* [PROBLEM DESCRIPTION]: Repeat all entries word for word; skip images.

* [Screenshot grounding data]:

┌──

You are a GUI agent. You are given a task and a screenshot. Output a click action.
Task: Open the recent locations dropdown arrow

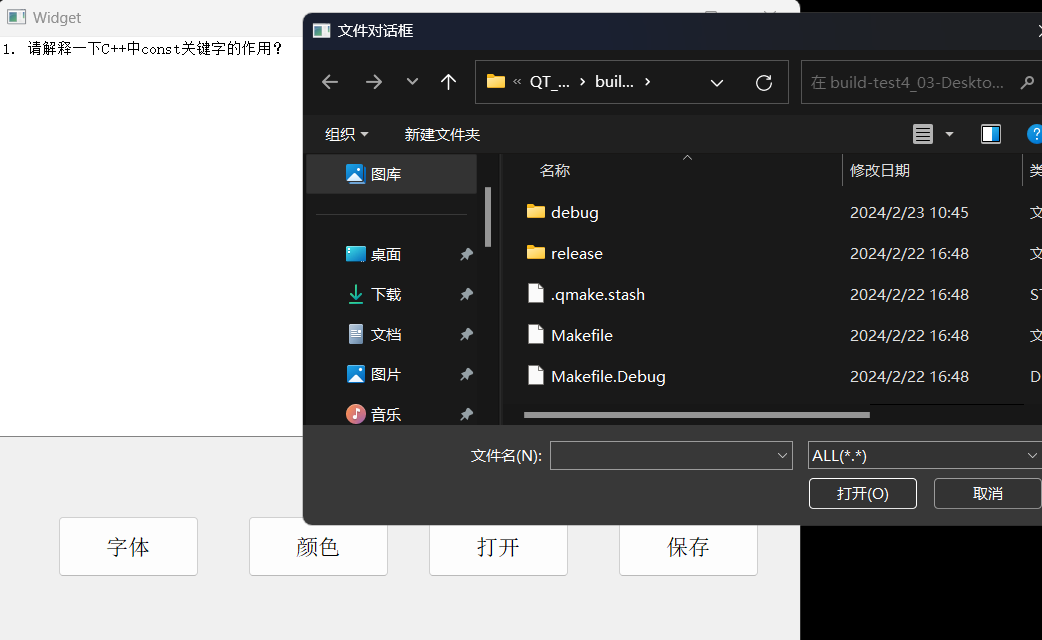point(412,82)
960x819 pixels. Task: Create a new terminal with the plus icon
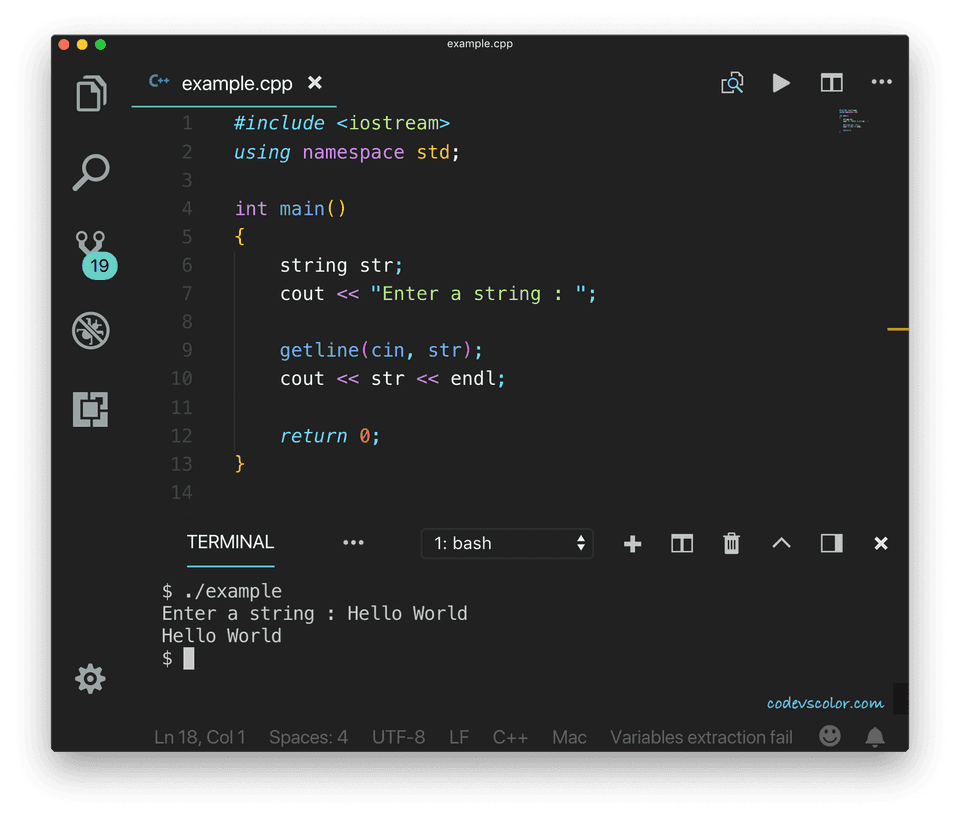point(632,543)
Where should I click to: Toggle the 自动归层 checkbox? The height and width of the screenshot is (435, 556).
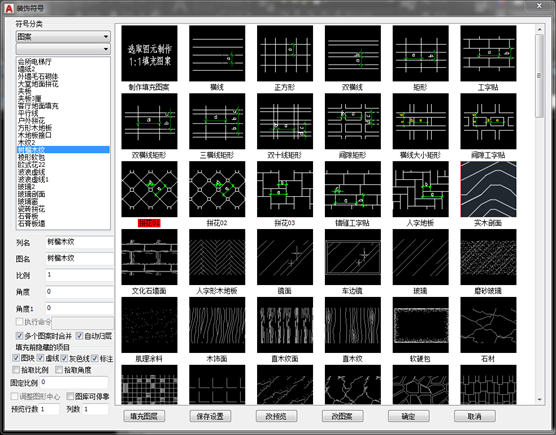pos(79,336)
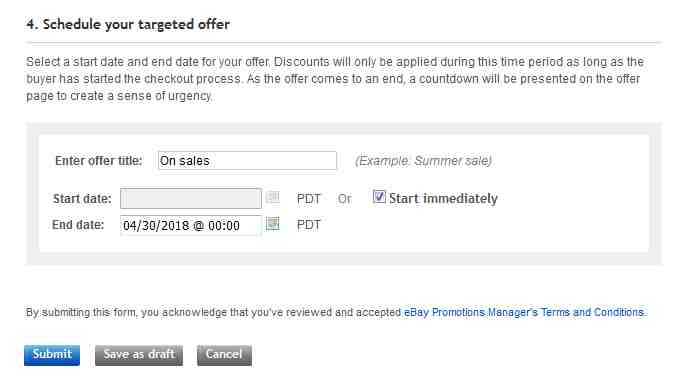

└──

* [EXERCISE RESPONSE]:
You are a GUI agent. You are given a task and a screenshot. Output a click action.
Task: Open the recent locations dropdown arrow

point(412,82)
960x819 pixels. Task: Create a new terminal with the plus icon
point(632,543)
Where should I click to: Toggle the 自动归层 checkbox? The height and width of the screenshot is (435, 556).
pos(79,336)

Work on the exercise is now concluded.